The Chiltern route's SELCAB ATP equipment was initially supported by Alcatel and subsequently by Thales. However, due to its nature as a bespoke, complex, and unique systems, it was considered to be difficult to keep operational for beyond its first decade of operation. During 2011, roughly 21 years after ATP's instigation, Thales issued a formal advisory that the SELCAB system was to be declared obsolete within the near future. The announcement motivated railway managers to perform large final purchases of spare equipment and components so that there was sufficient stock to sustain ATP's infrastructure and fleet fitment alike for the medium term. In spite of a life extension programme performed during the 2010s, the decommissioning of ATP was viewed as inevitable as a long term outcome.

According to railway industry periodical Rail Engineer, by 2020, the availability of ATP was at considerable risk of becoming unsustainable. The European Train Control System (ETCS) has been viewed as a natural replacement to ATP, which is gradually being rolled out across the British rail network as its principal signalling solution. While ETCS is planned to be operational on the Chiltern route by around 2035, it was not realistic to expect ATP to remain viable until then. It was concluded that, with enhancements, TPWS was capable of replacing ATP as a bridging measure without much loss in functionality. This substitution required an exemption from RSR1999 stipulations by regulatory authorities along with a review of all existing TPWS installations along the Chiltern route, with upgrades being performed where relevant. As of 2025, ATP has been removed from the Chiltern route.

== Function and operation ==
The aim of ATP is to prevent trains from both exceeding speed restrictions, and from passing signals at danger. The system is beacon based, with information transmitted to the train at fixed intervals via stationary beacons at key points along the line. The on board computer takes track and signal information from the beacons, and calculates the maximum speed of the train. When the maximum permitted speed decreases, such as when approaching a signal at danger, three braking curves are calculated: the indication curve, which is the ideal deceleration to the new limit; the warning curve, 3 mph above the indication curve, which causes a warning to the driver; and the intervention curve, 6 mph above the indication curve. At this point, the train will apply the brakes automatically.
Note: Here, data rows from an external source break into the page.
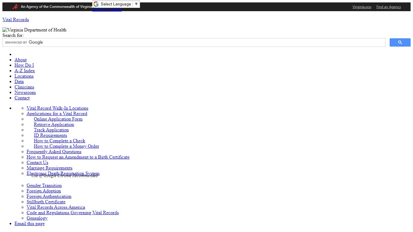Visit the Marriage Requirements page link
This screenshot has height=232, width=413.
[x=50, y=168]
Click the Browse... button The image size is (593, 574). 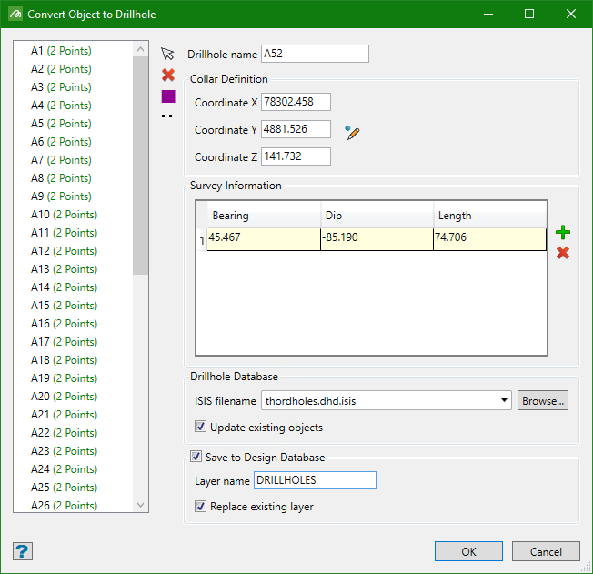[543, 400]
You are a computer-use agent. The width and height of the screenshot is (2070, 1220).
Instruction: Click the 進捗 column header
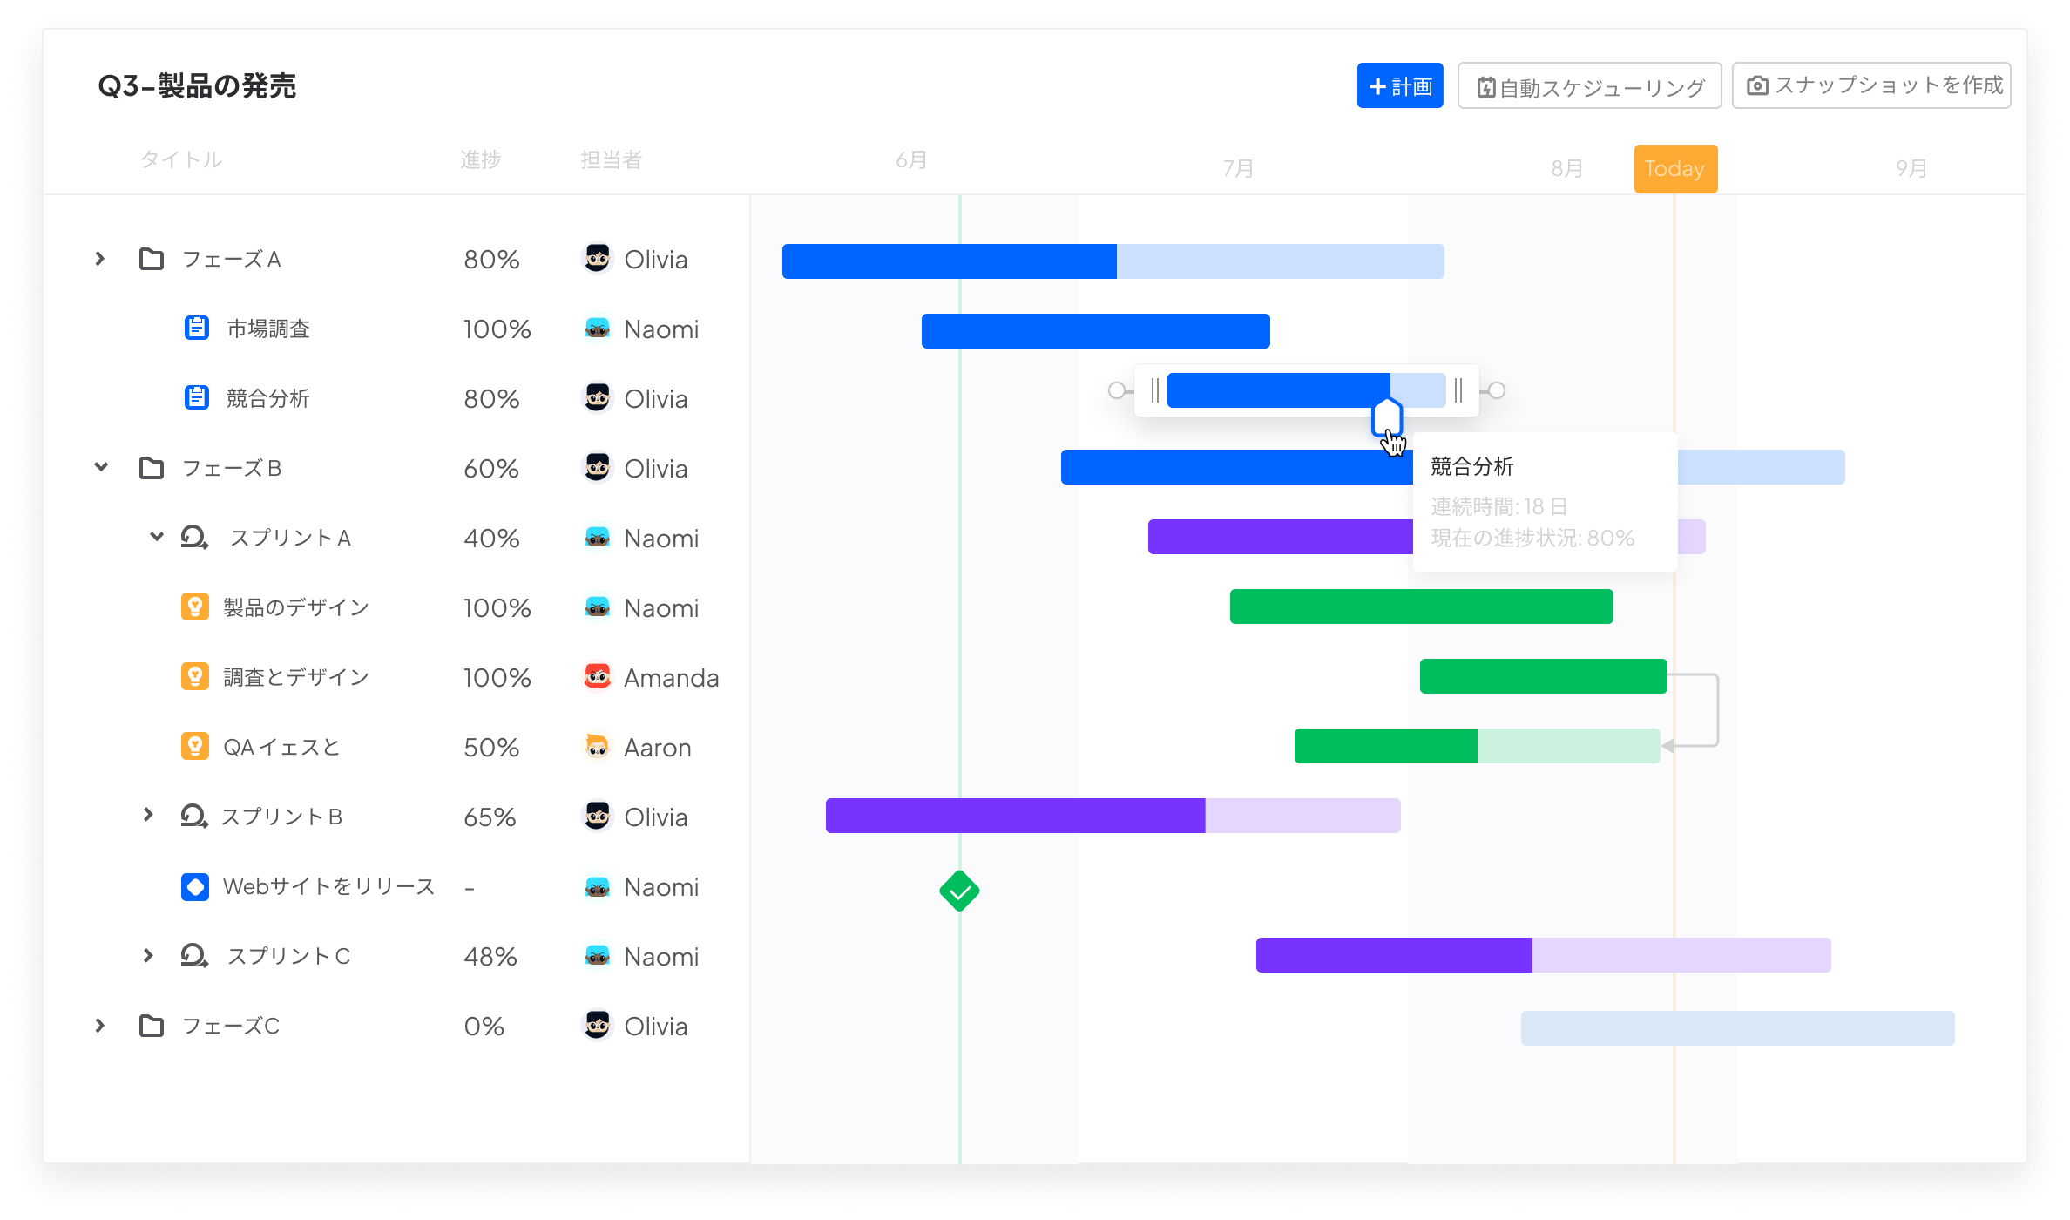click(x=481, y=159)
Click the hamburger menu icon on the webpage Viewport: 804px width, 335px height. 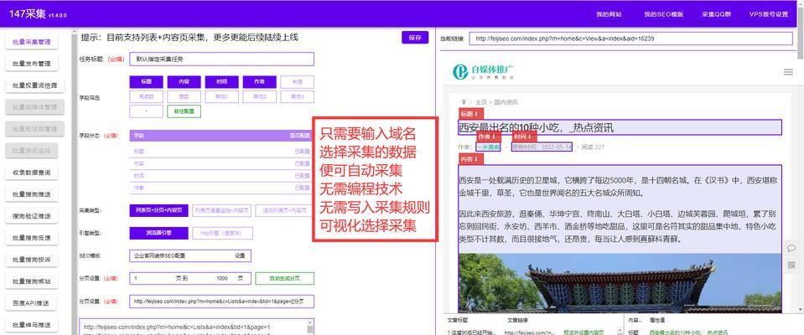786,73
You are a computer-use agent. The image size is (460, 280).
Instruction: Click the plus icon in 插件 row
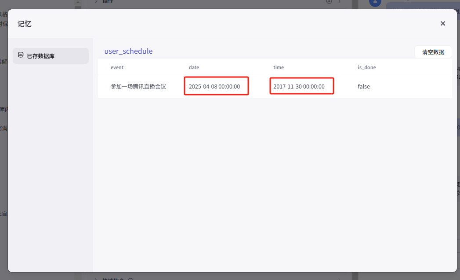coord(339,2)
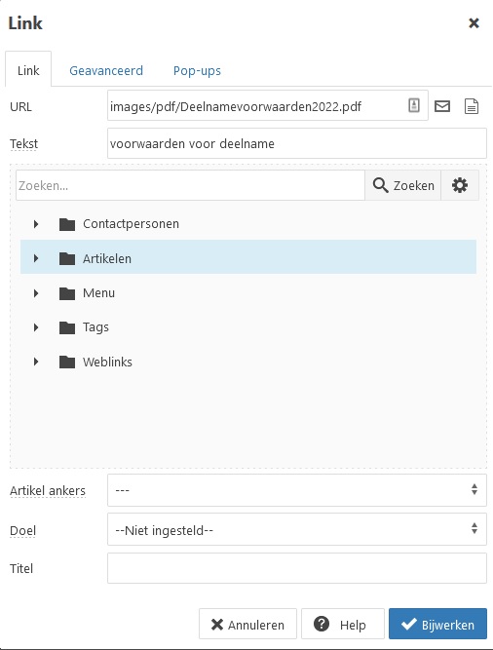This screenshot has width=493, height=650.
Task: Switch to the Pop-ups tab
Action: tap(197, 70)
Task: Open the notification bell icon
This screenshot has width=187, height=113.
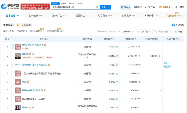Action: tap(176, 7)
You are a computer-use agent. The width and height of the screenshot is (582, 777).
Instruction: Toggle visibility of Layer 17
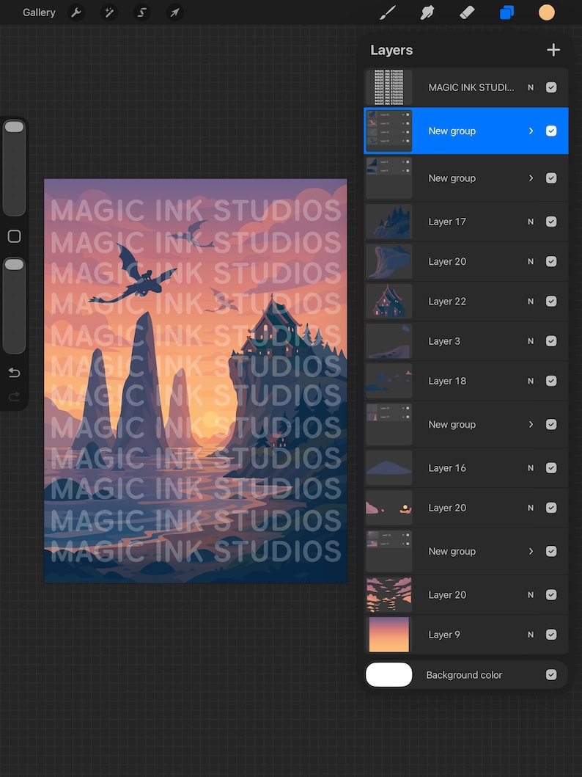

ATP can be deployed either as a continuous system or intermittently. While a continuous ATP system would be constantly communicating with each train throughout its journey, an intermittent arrangement could only communicate with a train when it was at specific fixed locations along the track where data could be transmitted; such locations would normally be around signals, junctions, and locations between signals that had been identified as being high-risk. Thus, intermittent ATP is normally viewed as an add-on to conventional lineside signals. The Chiltern route's ATP system, known as SELCAB, can also supervise train speeds around Permanent Speed Restrictions (PSRs) and pre-programmed Temporary Speed Restrictions (TSRs), but not Emergency Speed Restrictions (ESRs); in contrast, the Western route's ATP system is not capable of this level of speed supervision.